The neuroscience underlying this: Autistic brains often process sensory information differently and intensely. Novel experiences require significant cognitive resources to evaluate and integrate. Familiar, predictable products allow autistic individuals to allocate those cognitive resources to other tasks rather than constantly reassessing whether something will work for them.
When a brand reformulates that product, they're not just changing a recipe or updating specifications. They're eliminating a known variable from an autistic person's life and forcing them to expend cognitive energy finding and evaluating alternatives.
Consider Pantene's discontinuation of their Sheer Volume line in 2019. Neurotypical consumers switched to another Pantene product or tried a competitor. Autistic consumers who'd used Sheer Volume for years faced genuine crisis.
Online autism forums filled with distressed posts: people stockpiling final bottles, seeking leftover inventory, desperately asking if anyone knew the exact formulation so they could recreate it. This wasn't brand preference. It was loss of a reliable sensory experience that couldn't be easily replaced.
Why reformulation is so catastrophic:
Sensory unpredictability - Autistic individuals with heightened sensory sensitivity have often spent significant time finding products that don't trigger negative sensory responses. "New and improved" formulas introduce sensory variables: different textures, scents, sounds (yes, products have sounds—shampoo viscosity affects the sound it makes), visual appearance, and feel.
Routine disruption - Many autistic people structure their lives around routines that reduce cognitive load. Morning routines might involve specific products used in specific ways. Reformulation disrupts the routine, creating stress that extends beyond the product itself.
Loss of trusted solution - Finding products that work requires extensive trial and error. Each failed product is a sensory negative experience. When a working product disappears, the autistic consumer must restart that exhausting search process.
Betrayal of implicit trust - Autistic consumers who repeatedly purchase the same product are implicitly trusting that brands will maintain consistency. Reformulation feels like violation of that trust.
At least with reformulation, the brand still exists and might reformulate back. Discontinuation is permanent loss.
Gap's discontinuation of their Favorite Tee line created genuine distress for autistic customers who'd built their wardrobe around those shirts. The fabric weight, neck construction, and fit couldn't be replicated by Gap's replacement options or competitors. These customers didn't want similar shirts. They wanted those specific shirts.
The economic impact of discontinuation:
When brands discontinue products with loyal neurodivergent customer bases, those customers don't simply switch to the brand's other offerings. They often leave the brand entirely because trust is broken. If you discontinued the product they depended on, you'll probably discontinue the next one too.
These weren't casual purchases. Autistic consumers who find products that work become premium customers—buying multiples, reordering consistently, and maintaining brand loyalty for decades. Discontinuing those products trades long-term, high-value customers for whatever marginal benefit comes from streamlining product lines.

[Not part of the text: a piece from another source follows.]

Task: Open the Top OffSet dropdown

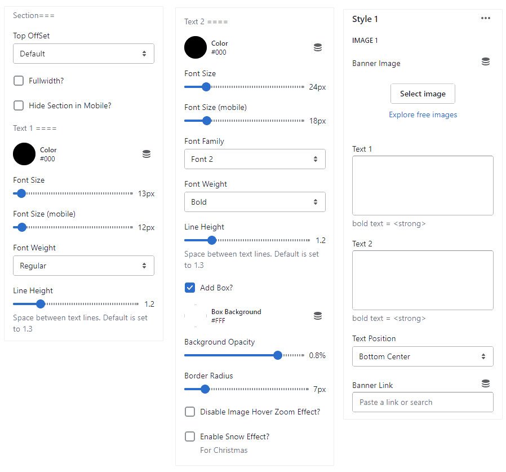Action: pos(83,54)
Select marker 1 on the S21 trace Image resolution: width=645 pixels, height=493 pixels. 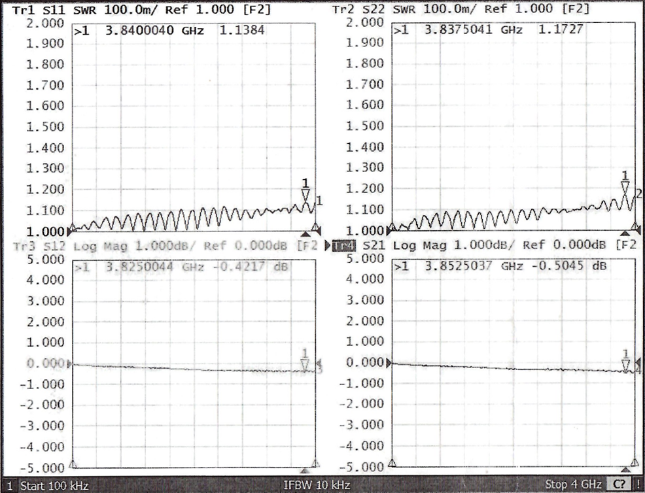point(625,364)
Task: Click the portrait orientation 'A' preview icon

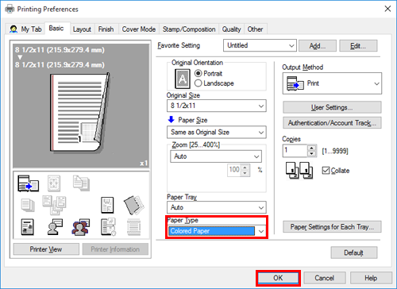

Some brands have accidentally or intentionally captured intensely loyal neurodivergent customers by maintaining radical product consistency.
Levi's has manufactured 501 jeans with essentially identical fit and construction for over 140 years. While they've introduced variations, the original remains available and unchanged.
Why this works: Autistic consumers who find 501s that fit can buy them for life. No guessing whether this year's version will fit differently. No re-evaluation needed. Same jeans, same fit, same construction, forever.
The business case: Levi's could have discontinued 501s dozens of times in favor of trendier styles. Instead, they maintain a product that requires no marketing innovation, no reformulation, no redesign. It's profitable purely through consistency. Neurodivergent customers are part of that profitability—they buy 501s in multiple colors, replace them when worn, and never consider alternatives.
Heinz ketchup tastes identical to how it tasted in 1876. The formula hasn't changed. The sensory experience—viscosity, flavor, color—remains constant across decades.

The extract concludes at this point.